**GIVEN REQUEST:**
Reproduce the items verbatim, starting with the line containing "Where should I" and continuing through the line containing "pyautogui.click(x=829, y=8)", both ends included.

**SUPPLIED INFORMATION:**
------------------------------------------------
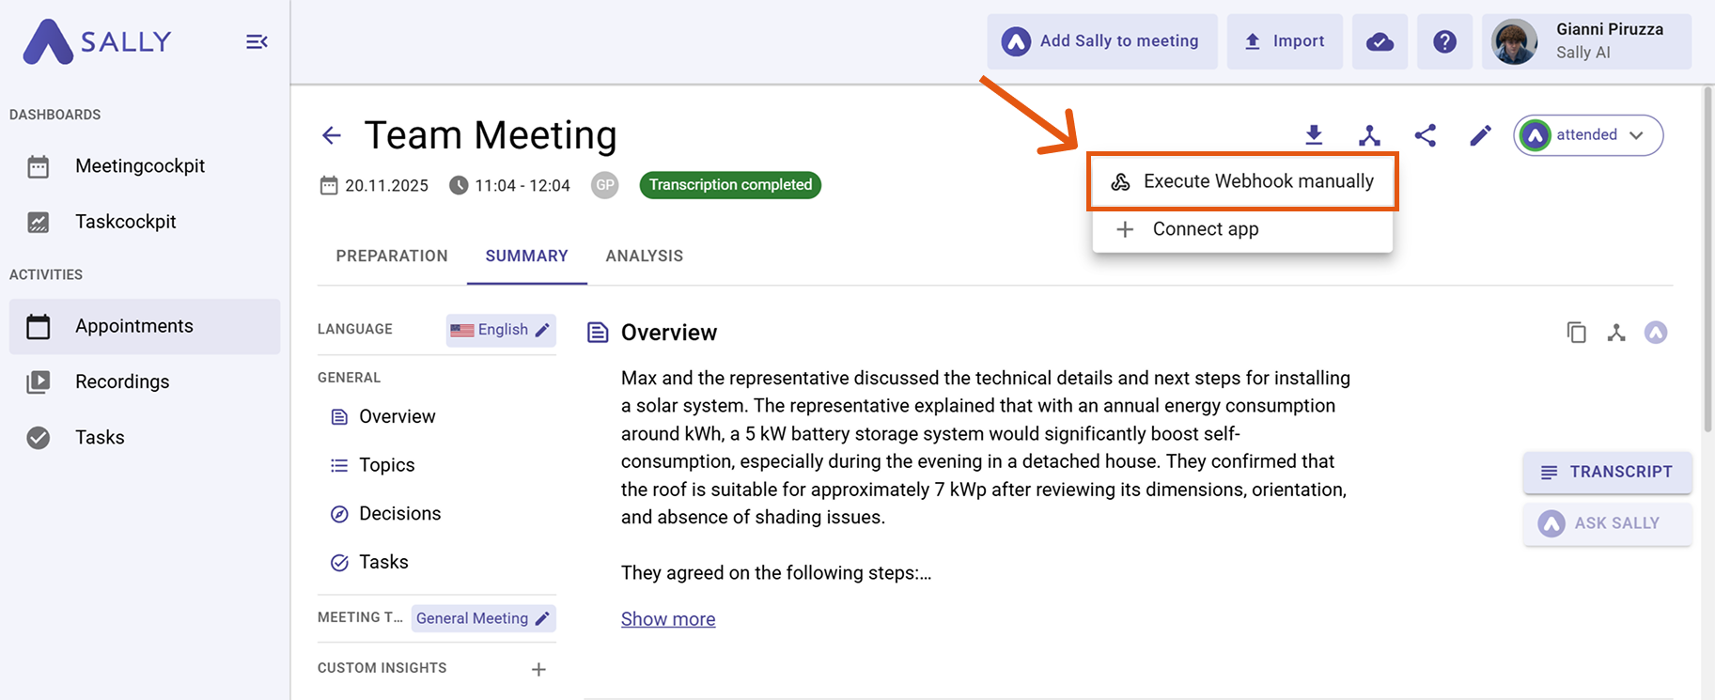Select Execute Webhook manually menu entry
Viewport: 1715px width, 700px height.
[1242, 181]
------------------------------------------------
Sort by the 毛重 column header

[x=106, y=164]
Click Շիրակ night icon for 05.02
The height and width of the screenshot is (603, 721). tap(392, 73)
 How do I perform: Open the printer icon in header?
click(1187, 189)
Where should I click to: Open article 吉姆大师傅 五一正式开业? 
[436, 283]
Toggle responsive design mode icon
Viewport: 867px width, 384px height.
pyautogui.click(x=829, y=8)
------------------------------------------------
**SOLUTION:**
Where should I click to: Open article 吉姆大师傅 五一正式开业? 
[436, 283]
Toggle responsive design mode icon
Viewport: 867px width, 384px height.
pyautogui.click(x=829, y=8)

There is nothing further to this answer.